Strubellia is a genus of freshwater slugs, shell-less freshwater gastropods, aquatic gastropod molluscs within the superfamily Acochlidioidea. It is the only genus in the family Strubelliidae.

== Taxonomy ==
In 2005, Strubellia was classified in the family Strubelliidae within the superfamily Strubellioidea in the taxonomy of Bouchet & Rocroi.

According to Schrödl & Neusser (2010) Strubellia is in the family Acochlidiidae.

== Distribution ==
Strubellia paradoxa is known only from Indonesia (Ambon Island). Strubellia wawrai occurs in the Solomon Islands.

== Biology ==
The biology of the genus is comparatively well-known. Strubellia species are reddish-brown, slender slugs of 5 to 40 mm length. They live under rocks in streams and creeks on volcanic islands and feed on the contents of calcareous egg capsules of other, herbivorous, snails (family Neritidae) occurring in the same habitat. Their radula is modified for slowly piercing these capsules with a sharp, saw-like central teeth of which some are worn down during the process. Calcareous spicules embedded below the skin help to stabilize the head during feeding; the nutritive contents of the capsules are slowly sucked out.

The kidney and heart of Strubellia and other Acochlidiidae are enlarged compared to otherwise marine Acochlidiacea; this is thought to be an adaptation to the osmotic stresses of life in freshwater.

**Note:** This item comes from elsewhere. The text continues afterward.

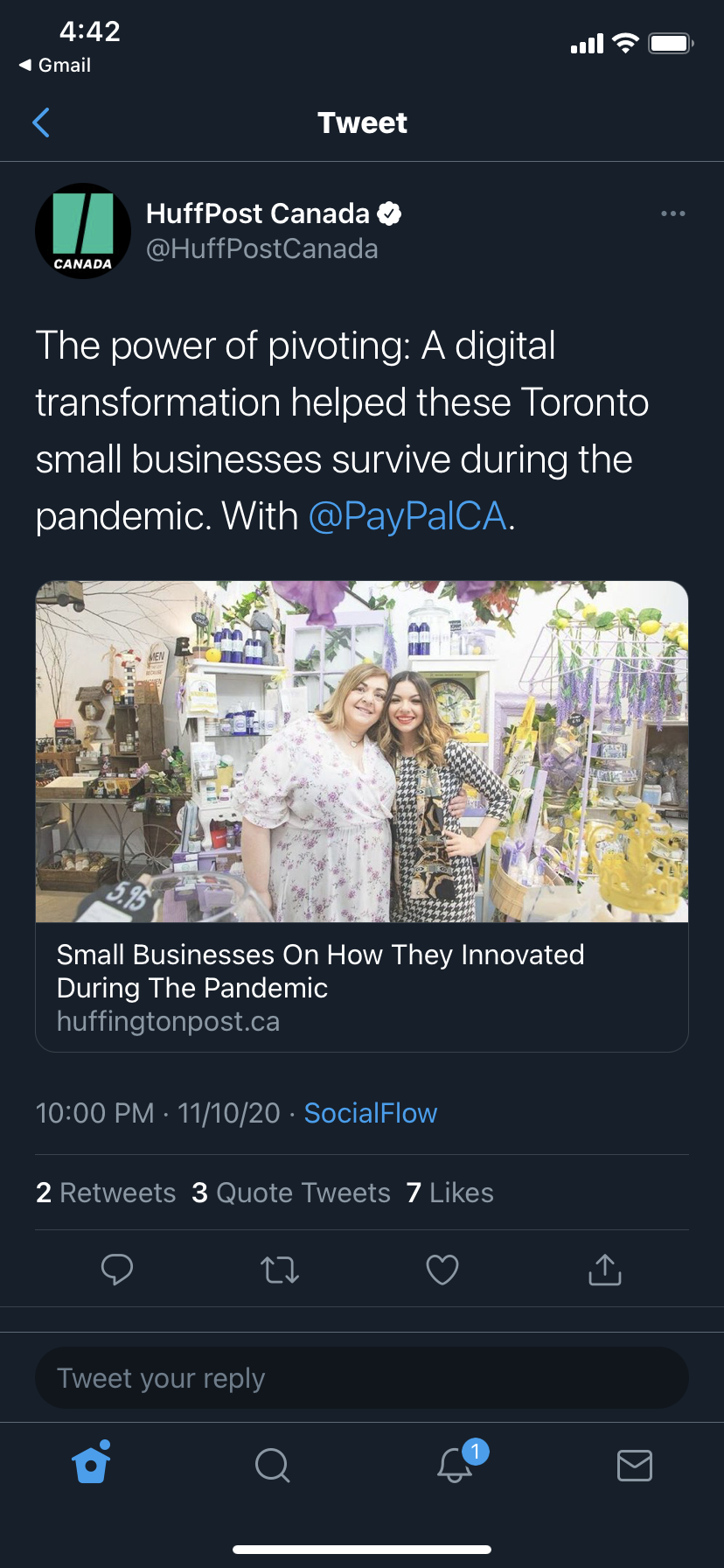The image size is (724, 1568).
Task: Tap the Tweet your reply field
Action: tap(362, 1378)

Strubellia species are unusual among slugs in being sequential hermaphrodites, they become mature as males and later turn into females after copulation (protandry); this involves reorganization of the reproductive organs including loss of the elaborate copulatory organ. Strubellia, and other Acochlidiidae, are thought to have an amphidromous life cycle: they spawn in freshwater; their swimming veliger larvae are then swept downstream into the river’s mouth or sea where they undergo metamorphosis to benthic snails. It is not known how and when larvae or juveniles do this and recolonize their freshwater habitat; it has been suggested that this may even happen by larger, more mobile dispersal vectors.